Economia fragilizada

Jean Paul critica ação do governo prejudicial à indústria nacional

Senador critica portaria do Ministério da Economia que prejudica a indústria de bem e capital instalada no Brasil
:: Assessoria do senador Jean Paul Prates10 de julho de 2019 10:26

Jean Paul critica ação do governo prejudicial à indústria nacional

:: Assessoria do senador Jean Paul Prates10 de julho de 2019

O senador Jean Paul Prates afirmou nessa terça-feira, dia 9 de julho, que o Ministério da Economia tem tido um papel intervencionista na economia nacional, a favor do mercado internacional e dos empregos estrangeiros. “Nossa indústria nacional não é protegida. Ela é atacada pelo Ministério da Economia. Isto é grave! ”, denunciou.

O parlamentar criticou a Portaria 309, de 24 de junho de 2019, que estabeleceu regras para a análise dos pedidos de redução temporária e excepcional da alíquota do Imposto de Importação para bens de capital e bens de informática e telecomunicações – BIT, sem produção nacional equivalente, por meio de regime de tributação especial, o Ex-tarifário.

Jean Paul citou como exemplo o caso de quatro empresas nacionais que obtiveram o direito ao ex-tarifário para iniciar a fabricação de módulos fotovoltaicos no país. Depois de um investimento de R$ 500 milhões e de gerar 15 mil empregos, foram atropeladas pelo Ministério da Economia, que editou a portaria.

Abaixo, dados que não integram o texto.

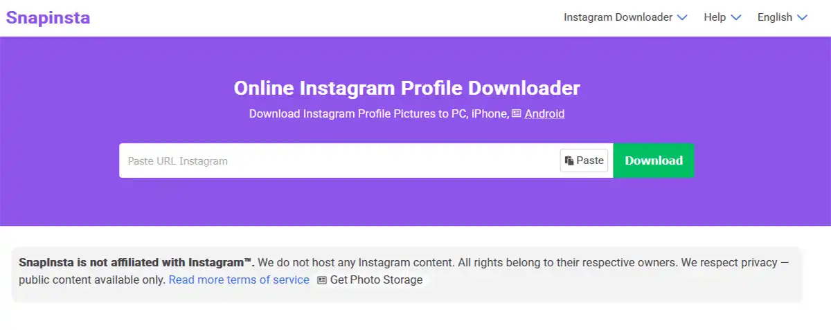Click the ad icon next to the Android link

click(516, 113)
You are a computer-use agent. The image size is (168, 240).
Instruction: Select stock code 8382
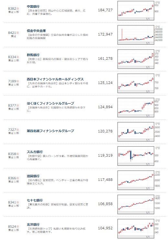pyautogui.click(x=12, y=9)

Em nota informativa capciosa, a Secretaria Especial de Comércio Exterior e Assuntos Internacionais, do Ministério da Economia, informou que a empresa BYD Energy do Brasil, apesar de ter capacidade de fabricar os módulos com a qualidade exigida, não teria condição de fornecer a quantidade necessária. As três empresas que sobraram tiveram a qualidade do seu produto contestada.

“A Secretaria reconhece que a empresa BYD teria condição de fornecer, mas se julga em condição de intervir no mercado e dizer se ela tem ou não condição de suprir o mercado. Quem tem condição de dizer isso é quem supre o mercado. É um acordo entre comprador e vendedor”, criticou o senador Jean Paul.